Un vendredi soir de la fin du mois de septembre à la Capelette à Marseille. C'est dans une zone industrielle que la production de "Plus belle la vie" s'est installée le temps d'une soirée pour les besoins du prochain prime time du feuilleton quotidien de France 3 dont la diffusion aura lieu ce mardi 30 novembre. Le 27e prime depuis la création de la série. Nom de code ? "Black out". Au coeur de l'intrigue de cet unitaire, une coupure d'électricité géante qui va affecter pendant plusieurs jours Marseille et ses environs. Et mettre à rude épreuve la capacité d'adaptation et de solidarité de chacun. Dans sa note d'intention, Pierre Monjanel, le directeur d'écriture, l'a également pensé comme un hommage "à tous ceux grâce à qui le système continue de fonctionner malgré la crise". La place du Mistral sera également mise en avant au cours de cette soirée.

→ DONNÉES SOURCES:

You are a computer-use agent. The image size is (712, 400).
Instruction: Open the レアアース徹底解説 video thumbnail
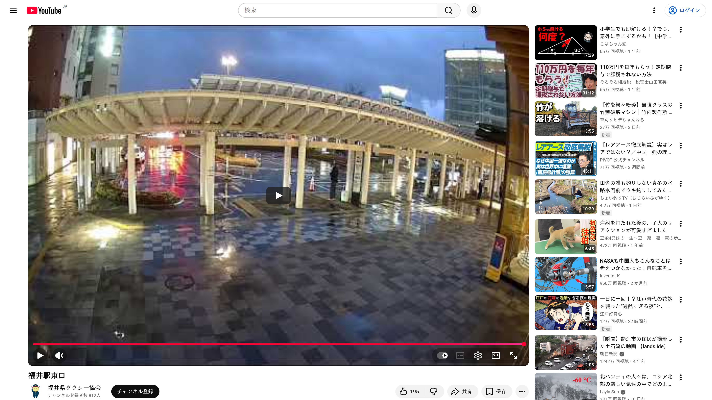(566, 159)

→ EXERCICE 1:
Dans le texte sur le tournage de « Plus belle la vie », mettez à jour le passage qui s'ouvre sur les mots contenant « Un vendredi soir » et se ferme sur « de cette soirée. », en remplaçant « géante » par « massive ».
→ EXERCICE 2:
Résumez en deux phrases le texte sur le tournage de « Plus belle la vie ».
→ EXERCICE 3:
Répondez aux questions suivantes à partir du texte sur le tournage de « Plus belle la vie ».
(a) Dans quel quartier de Marseille la production s'est-elle installée ?
(b) Quel est le nom de code de ce prime time ?
(c) Qui est le directeur d'écriture de la série ?
Le matériau fourni est indépendant du texte.

→ CORRIGÉ 1:
Un vendredi soir de la fin du mois de septembre à la Capelette à Marseille. C'est dans une zone industrielle que la production de "Plus belle la vie" s'est installée le temps d'une soirée pour les besoins du prochain prime time du feuilleton quotidien de France 3 dont la diffusion aura lieu ce mardi 30 novembre. Le 27e prime depuis la création de la série. Nom de code ? "Black out". Au coeur de l'intrigue de cet unitaire, une coupure d'électricité massive qui va affecter pendant plusieurs jours Marseille et ses environs. Et mettre à rude épreuve la capacité d'adaptation et de solidarité de chacun. Dans sa note d'intention, Pierre Monjanel, le directeur d'écriture, l'a également pensé comme un hommage "à tous ceux grâce à qui le système continue de fonctionner malgré la crise". La place du Mistral sera également mise en avant au cours de cette soirée.

→ CORRIGÉ 2:
Un vendredi soir de fin septembre, la production de « Plus belle la vie » a tourné dans une zone industrielle de la Capelette, à Marseille, pour le 27e prime time de la série, dont la diffusion sur France 3 est prévue le mardi 30 novembre. Baptisé « Black out », cet épisode raconte une coupure d'électricité géante qui frappe Marseille et ses environs pendant plusieurs jours et met à rude épreuve l'adaptation et la solidarité de chacun.

→ CORRIGÉ 3:
(a) À la Capelette.
(b) « Black out ».
(c) Pierre Monjanel.